- _Rows of pointing data_
— start —
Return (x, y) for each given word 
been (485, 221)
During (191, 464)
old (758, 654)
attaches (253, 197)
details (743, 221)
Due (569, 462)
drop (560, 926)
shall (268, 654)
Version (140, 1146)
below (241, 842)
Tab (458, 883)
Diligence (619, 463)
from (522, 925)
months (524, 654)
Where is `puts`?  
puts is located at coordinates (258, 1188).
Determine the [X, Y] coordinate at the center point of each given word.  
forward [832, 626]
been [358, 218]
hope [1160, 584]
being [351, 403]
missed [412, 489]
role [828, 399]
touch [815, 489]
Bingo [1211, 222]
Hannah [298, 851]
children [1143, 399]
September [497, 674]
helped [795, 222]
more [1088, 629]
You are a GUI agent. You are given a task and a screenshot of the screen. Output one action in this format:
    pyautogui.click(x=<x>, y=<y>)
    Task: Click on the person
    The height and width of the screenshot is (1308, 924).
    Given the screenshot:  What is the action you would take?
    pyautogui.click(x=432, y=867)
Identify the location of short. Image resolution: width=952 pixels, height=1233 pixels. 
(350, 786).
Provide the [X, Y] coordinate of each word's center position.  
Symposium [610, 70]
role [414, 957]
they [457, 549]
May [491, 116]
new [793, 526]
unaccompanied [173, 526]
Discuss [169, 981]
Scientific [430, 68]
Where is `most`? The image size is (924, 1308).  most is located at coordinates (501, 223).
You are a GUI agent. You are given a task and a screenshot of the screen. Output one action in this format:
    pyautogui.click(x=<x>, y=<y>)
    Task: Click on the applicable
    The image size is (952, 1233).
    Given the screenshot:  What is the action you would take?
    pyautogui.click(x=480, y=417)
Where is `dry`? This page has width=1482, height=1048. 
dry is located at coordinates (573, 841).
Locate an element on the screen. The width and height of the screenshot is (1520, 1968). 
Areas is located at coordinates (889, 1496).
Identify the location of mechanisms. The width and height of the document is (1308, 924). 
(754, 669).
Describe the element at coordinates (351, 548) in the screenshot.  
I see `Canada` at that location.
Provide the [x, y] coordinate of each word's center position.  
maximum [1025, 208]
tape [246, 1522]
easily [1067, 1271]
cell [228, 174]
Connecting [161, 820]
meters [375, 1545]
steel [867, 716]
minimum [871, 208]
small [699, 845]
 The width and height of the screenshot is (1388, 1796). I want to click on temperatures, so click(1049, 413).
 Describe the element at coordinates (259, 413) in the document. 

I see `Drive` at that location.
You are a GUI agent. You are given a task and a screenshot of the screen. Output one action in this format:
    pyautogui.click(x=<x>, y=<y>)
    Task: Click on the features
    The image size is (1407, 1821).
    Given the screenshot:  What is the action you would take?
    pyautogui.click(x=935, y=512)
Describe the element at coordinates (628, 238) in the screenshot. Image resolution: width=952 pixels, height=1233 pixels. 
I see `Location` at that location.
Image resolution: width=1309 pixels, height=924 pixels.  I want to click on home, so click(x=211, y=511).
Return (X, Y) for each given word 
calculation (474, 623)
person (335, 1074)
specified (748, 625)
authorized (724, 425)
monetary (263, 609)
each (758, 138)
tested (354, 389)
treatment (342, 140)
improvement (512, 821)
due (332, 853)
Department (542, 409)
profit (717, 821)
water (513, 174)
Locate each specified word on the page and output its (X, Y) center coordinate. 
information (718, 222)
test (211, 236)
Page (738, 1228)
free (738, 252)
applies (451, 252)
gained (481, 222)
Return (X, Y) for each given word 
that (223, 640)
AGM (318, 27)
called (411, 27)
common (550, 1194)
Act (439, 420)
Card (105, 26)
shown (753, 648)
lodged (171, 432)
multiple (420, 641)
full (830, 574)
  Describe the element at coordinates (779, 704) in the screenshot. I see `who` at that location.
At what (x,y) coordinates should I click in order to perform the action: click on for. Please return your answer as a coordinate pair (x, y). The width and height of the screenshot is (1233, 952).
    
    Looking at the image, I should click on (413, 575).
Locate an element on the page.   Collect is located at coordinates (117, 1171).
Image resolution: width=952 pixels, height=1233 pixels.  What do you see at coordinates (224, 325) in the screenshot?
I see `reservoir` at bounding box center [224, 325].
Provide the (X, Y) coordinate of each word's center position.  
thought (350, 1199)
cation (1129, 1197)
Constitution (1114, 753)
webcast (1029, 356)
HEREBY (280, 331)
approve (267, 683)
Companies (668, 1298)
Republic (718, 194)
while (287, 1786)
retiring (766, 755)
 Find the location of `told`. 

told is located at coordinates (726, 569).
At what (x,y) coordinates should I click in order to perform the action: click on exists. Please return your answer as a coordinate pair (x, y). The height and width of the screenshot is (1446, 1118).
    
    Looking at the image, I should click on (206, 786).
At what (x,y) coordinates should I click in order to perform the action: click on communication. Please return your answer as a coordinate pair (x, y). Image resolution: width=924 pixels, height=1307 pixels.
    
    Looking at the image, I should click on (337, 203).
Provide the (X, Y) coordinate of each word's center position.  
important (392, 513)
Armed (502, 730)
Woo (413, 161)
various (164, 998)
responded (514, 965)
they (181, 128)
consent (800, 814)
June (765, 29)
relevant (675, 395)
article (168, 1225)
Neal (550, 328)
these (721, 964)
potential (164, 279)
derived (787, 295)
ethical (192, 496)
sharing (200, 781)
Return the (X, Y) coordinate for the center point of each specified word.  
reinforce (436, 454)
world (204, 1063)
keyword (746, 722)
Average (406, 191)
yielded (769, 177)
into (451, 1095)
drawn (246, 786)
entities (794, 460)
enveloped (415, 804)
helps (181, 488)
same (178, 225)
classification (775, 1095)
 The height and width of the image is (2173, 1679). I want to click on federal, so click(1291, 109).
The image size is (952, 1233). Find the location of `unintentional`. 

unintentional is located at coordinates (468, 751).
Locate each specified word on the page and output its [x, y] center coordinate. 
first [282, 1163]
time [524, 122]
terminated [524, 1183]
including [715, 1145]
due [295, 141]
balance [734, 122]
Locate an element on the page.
— end —
- _Problem statement_
Update the records above by replacing "GUI agent" with "interface agent" everywhere it occurs, leaving everything else unchanged.

- _Solved problem_
Return (x, y) for each given word 
been (485, 221)
During (191, 464)
old (758, 654)
attaches (253, 197)
details (743, 221)
Due (569, 462)
drop (560, 926)
shall (268, 654)
Version (140, 1146)
below (241, 842)
Tab (458, 883)
Diligence (619, 463)
from (522, 925)
months (524, 654)
Where is `puts`?  
puts is located at coordinates (258, 1188).
Determine the [X, Y] coordinate at the center point of each given word.  
forward [832, 626]
been [358, 218]
hope [1160, 584]
being [351, 403]
missed [412, 489]
role [828, 399]
touch [815, 489]
Bingo [1211, 222]
Hannah [298, 851]
children [1143, 399]
September [497, 674]
helped [795, 222]
more [1088, 629]
You are a interface agent. You are given a task and a screenshot of the screen. Output one action in this format:
    pyautogui.click(x=<x>, y=<y>)
    Task: Click on the person
    The height and width of the screenshot is (1308, 924).
    Given the screenshot:  What is the action you would take?
    pyautogui.click(x=432, y=867)
Identify the location of short. Image resolution: width=952 pixels, height=1233 pixels. 
(350, 786).
Provide the [X, Y] coordinate of each word's center position.  
Symposium [610, 70]
role [414, 957]
they [457, 549]
May [491, 116]
new [793, 526]
unaccompanied [173, 526]
Discuss [169, 981]
Scientific [430, 68]
Where is `most`? The image size is (924, 1308).  most is located at coordinates (501, 223).
You are a interface agent. You are given a task and a screenshot of the screen. Output one action in this format:
    pyautogui.click(x=<x>, y=<y>)
    Task: Click on the applicable
    The image size is (952, 1233).
    Given the screenshot:  What is the action you would take?
    pyautogui.click(x=480, y=417)
Where is `dry`? This page has width=1482, height=1048. 
dry is located at coordinates (573, 841).
Locate an element on the screen. The width and height of the screenshot is (1520, 1968). 
Areas is located at coordinates (889, 1496).
Identify the location of mechanisms. The width and height of the document is (1308, 924). 
(754, 669).
Describe the element at coordinates (351, 548) in the screenshot.  
I see `Canada` at that location.
Provide the [x, y] coordinate of each word's center position.  
maximum [1025, 208]
tape [246, 1522]
easily [1067, 1271]
cell [228, 174]
Connecting [161, 820]
meters [375, 1545]
steel [867, 716]
minimum [871, 208]
small [699, 845]
 The width and height of the screenshot is (1388, 1796). I want to click on temperatures, so click(1049, 413).
 Describe the element at coordinates (259, 413) in the document. 

I see `Drive` at that location.
You are a interface agent. You are given a task and a screenshot of the screen. Output one action in this format:
    pyautogui.click(x=<x>, y=<y>)
    Task: Click on the features
    The image size is (1407, 1821).
    Given the screenshot:  What is the action you would take?
    pyautogui.click(x=935, y=512)
Describe the element at coordinates (628, 238) in the screenshot. Image resolution: width=952 pixels, height=1233 pixels. 
I see `Location` at that location.
Image resolution: width=1309 pixels, height=924 pixels.  I want to click on home, so click(x=211, y=511).
Return (X, Y) for each given word 
calculation (474, 623)
person (335, 1074)
specified (748, 625)
authorized (724, 425)
monetary (263, 609)
each (758, 138)
tested (354, 389)
treatment (342, 140)
improvement (512, 821)
due (332, 853)
Department (542, 409)
profit (717, 821)
water (513, 174)
Locate each specified word on the page and output its (X, Y) center coordinate. 
information (718, 222)
test (211, 236)
Page (738, 1228)
free (738, 252)
applies (451, 252)
gained (481, 222)
Return (X, Y) for each given word 
that (223, 640)
AGM (318, 27)
called (411, 27)
common (550, 1194)
Act (439, 420)
Card (105, 26)
shown (753, 648)
lodged (171, 432)
multiple (420, 641)
full (830, 574)
  Describe the element at coordinates (779, 704) in the screenshot. I see `who` at that location.
At what (x,y) coordinates should I click in order to perform the action: click on for. Please return your answer as a coordinate pair (x, y). The width and height of the screenshot is (1233, 952).
    
    Looking at the image, I should click on (413, 575).
Locate an element on the page.   Collect is located at coordinates (117, 1171).
Image resolution: width=952 pixels, height=1233 pixels.  What do you see at coordinates (224, 325) in the screenshot?
I see `reservoir` at bounding box center [224, 325].
Provide the (X, Y) coordinate of each word's center position.  
thought (350, 1199)
cation (1129, 1197)
Constitution (1114, 753)
webcast (1029, 356)
HEREBY (280, 331)
approve (267, 683)
Companies (668, 1298)
Republic (718, 194)
while (287, 1786)
retiring (766, 755)
 Find the location of `told`. 

told is located at coordinates (726, 569).
At what (x,y) coordinates should I click in order to perform the action: click on exists. Please return your answer as a coordinate pair (x, y). The height and width of the screenshot is (1446, 1118).
    
    Looking at the image, I should click on (206, 786).
At what (x,y) coordinates should I click in order to perform the action: click on communication. Please return your answer as a coordinate pair (x, y). Image resolution: width=924 pixels, height=1307 pixels.
    
    Looking at the image, I should click on (337, 203).
Provide the (X, Y) coordinate of each word's center position.  
important (392, 513)
Armed (502, 730)
Woo (413, 161)
various (164, 998)
responded (514, 965)
they (181, 128)
consent (800, 814)
June (765, 29)
relevant (675, 395)
article (168, 1225)
Neal (550, 328)
these (721, 964)
potential (164, 279)
derived (787, 295)
ethical (192, 496)
sharing (200, 781)
Return the (X, Y) coordinate for the center point of each specified word.  
reinforce (436, 454)
world (204, 1063)
keyword (746, 722)
Average (406, 191)
yielded (769, 177)
into (451, 1095)
drawn (246, 786)
entities (794, 460)
enveloped (415, 804)
helps (181, 488)
same (178, 225)
classification (775, 1095)
 The height and width of the image is (2173, 1679). I want to click on federal, so click(1291, 109).
The image size is (952, 1233). Find the location of `unintentional`. 

unintentional is located at coordinates (468, 751).
Locate each specified word on the page and output its [x, y] center coordinate. 
first [282, 1163]
time [524, 122]
terminated [524, 1183]
including [715, 1145]
due [295, 141]
balance [734, 122]
Locate an element on the page.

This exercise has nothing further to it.